(Extracted data entries)
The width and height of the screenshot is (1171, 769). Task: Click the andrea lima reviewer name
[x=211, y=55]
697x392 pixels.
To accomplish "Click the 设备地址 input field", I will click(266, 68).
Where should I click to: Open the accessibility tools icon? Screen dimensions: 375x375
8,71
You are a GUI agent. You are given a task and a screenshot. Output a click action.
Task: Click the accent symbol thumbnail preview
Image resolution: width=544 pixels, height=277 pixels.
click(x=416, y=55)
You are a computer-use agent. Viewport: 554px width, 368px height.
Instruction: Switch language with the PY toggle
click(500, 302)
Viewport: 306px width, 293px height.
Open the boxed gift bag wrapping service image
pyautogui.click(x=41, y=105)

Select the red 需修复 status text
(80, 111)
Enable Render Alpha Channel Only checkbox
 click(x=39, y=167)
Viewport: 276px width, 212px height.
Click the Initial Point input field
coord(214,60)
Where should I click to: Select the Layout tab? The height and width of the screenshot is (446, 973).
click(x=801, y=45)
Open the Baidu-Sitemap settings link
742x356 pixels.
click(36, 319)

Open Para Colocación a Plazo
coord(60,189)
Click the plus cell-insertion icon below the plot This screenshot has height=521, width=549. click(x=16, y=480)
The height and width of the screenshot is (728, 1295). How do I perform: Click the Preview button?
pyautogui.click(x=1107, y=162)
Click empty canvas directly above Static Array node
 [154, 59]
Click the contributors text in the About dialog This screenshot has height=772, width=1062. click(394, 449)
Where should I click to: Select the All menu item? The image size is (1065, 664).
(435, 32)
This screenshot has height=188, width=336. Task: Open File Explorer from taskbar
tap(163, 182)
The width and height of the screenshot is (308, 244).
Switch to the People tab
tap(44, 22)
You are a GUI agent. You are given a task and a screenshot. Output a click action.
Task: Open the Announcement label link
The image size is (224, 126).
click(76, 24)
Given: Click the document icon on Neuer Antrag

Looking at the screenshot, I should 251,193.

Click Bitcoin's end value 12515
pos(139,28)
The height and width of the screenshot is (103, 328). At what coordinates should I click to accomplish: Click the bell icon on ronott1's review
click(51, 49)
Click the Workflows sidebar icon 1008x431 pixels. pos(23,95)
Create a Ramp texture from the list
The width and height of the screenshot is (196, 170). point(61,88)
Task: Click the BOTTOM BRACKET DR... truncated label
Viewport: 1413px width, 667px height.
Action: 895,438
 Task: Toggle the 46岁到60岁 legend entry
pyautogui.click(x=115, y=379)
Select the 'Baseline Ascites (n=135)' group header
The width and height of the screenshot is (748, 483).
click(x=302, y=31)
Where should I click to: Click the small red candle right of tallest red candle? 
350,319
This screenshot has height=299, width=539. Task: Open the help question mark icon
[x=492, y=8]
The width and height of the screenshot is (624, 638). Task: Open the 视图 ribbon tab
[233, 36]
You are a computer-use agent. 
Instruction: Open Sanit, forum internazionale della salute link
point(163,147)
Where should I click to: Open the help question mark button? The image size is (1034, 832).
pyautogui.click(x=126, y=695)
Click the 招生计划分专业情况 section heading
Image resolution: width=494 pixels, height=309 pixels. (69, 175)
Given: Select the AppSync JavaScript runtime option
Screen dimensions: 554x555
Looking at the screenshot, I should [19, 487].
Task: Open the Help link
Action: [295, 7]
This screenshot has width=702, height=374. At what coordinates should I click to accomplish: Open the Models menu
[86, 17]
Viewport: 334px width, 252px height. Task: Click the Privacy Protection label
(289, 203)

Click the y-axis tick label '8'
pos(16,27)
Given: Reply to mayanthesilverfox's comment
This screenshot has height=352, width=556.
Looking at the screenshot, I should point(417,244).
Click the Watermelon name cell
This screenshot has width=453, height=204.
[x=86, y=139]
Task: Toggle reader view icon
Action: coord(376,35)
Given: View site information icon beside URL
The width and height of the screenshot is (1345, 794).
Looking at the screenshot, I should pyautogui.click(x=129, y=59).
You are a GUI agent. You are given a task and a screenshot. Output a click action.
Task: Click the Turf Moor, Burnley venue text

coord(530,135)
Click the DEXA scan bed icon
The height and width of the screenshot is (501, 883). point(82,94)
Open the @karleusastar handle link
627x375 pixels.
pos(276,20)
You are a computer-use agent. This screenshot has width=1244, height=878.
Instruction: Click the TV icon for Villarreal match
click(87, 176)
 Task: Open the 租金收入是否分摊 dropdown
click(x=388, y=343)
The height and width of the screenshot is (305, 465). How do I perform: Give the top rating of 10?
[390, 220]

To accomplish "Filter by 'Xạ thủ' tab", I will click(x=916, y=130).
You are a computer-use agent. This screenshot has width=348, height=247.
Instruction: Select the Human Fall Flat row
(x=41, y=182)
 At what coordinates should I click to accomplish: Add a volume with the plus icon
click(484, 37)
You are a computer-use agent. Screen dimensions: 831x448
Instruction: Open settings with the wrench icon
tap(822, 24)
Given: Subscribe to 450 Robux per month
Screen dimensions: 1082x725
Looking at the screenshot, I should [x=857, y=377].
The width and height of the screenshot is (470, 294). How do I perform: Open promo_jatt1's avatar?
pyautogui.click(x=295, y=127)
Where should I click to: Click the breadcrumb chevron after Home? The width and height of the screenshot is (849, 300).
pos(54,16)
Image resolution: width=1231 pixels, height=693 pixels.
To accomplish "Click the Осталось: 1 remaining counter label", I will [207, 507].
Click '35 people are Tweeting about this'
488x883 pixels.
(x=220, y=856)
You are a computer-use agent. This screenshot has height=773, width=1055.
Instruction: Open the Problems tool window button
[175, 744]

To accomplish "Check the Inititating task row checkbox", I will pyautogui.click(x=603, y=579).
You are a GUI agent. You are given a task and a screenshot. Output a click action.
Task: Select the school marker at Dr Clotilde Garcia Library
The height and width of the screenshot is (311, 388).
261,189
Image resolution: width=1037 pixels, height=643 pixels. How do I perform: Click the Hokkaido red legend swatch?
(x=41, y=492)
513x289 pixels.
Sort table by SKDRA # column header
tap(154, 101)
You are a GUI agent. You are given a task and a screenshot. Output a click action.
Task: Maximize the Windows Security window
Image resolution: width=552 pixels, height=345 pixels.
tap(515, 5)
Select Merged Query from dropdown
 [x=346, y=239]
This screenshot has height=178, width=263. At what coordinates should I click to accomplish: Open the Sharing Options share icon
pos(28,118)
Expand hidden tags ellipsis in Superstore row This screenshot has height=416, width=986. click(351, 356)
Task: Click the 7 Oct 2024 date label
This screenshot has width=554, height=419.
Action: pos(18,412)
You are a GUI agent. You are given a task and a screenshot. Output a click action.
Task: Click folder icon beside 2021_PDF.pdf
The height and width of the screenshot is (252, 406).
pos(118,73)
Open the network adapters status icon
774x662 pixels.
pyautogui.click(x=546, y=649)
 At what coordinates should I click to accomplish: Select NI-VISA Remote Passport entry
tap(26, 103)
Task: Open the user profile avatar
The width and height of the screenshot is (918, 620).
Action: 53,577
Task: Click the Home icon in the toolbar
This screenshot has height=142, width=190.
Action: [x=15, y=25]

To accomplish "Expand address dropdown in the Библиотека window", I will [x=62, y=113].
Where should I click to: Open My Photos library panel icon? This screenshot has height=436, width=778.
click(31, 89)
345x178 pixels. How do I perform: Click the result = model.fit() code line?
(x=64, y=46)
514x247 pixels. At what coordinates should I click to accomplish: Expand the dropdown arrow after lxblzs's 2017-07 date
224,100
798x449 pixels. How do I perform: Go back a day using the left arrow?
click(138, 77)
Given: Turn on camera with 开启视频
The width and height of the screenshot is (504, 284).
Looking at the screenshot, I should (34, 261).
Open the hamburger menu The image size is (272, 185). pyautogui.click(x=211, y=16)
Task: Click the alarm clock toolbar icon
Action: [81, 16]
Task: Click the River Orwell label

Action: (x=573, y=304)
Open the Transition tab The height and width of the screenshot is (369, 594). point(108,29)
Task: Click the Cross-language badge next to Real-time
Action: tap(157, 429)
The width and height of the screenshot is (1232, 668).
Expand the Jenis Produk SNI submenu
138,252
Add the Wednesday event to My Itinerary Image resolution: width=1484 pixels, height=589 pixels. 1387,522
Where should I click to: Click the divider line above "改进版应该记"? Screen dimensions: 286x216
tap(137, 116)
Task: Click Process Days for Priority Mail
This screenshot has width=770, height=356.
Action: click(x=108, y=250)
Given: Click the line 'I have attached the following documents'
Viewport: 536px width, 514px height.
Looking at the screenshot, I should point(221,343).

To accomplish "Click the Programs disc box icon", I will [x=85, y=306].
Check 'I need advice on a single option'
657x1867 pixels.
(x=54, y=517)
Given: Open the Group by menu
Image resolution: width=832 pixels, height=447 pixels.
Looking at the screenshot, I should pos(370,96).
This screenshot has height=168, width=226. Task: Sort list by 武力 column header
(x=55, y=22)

◆ **EXERCISE GOAL**
Could you retype exactly the lines above, starting at the line that contains "Click the 招生计划分专业情况 section heading" and ending at the line that contains "Click the Watermelon name cell", and nothing more?

◆ **WRITTEN ANSWER**
Click the 招生计划分专业情况 section heading
Image resolution: width=494 pixels, height=309 pixels. (69, 175)
Given: Select the AppSync JavaScript runtime option
Screen dimensions: 554x555
Looking at the screenshot, I should [19, 487].
Task: Open the Help link
Action: [295, 7]
This screenshot has width=702, height=374. At what coordinates should I click to accomplish: Open the Models menu
[86, 17]
Viewport: 334px width, 252px height. Task: Click the Privacy Protection label
(289, 203)

Click the y-axis tick label '8'
pos(16,27)
Given: Reply to mayanthesilverfox's comment
This screenshot has height=352, width=556.
Looking at the screenshot, I should point(417,244).
Click the Watermelon name cell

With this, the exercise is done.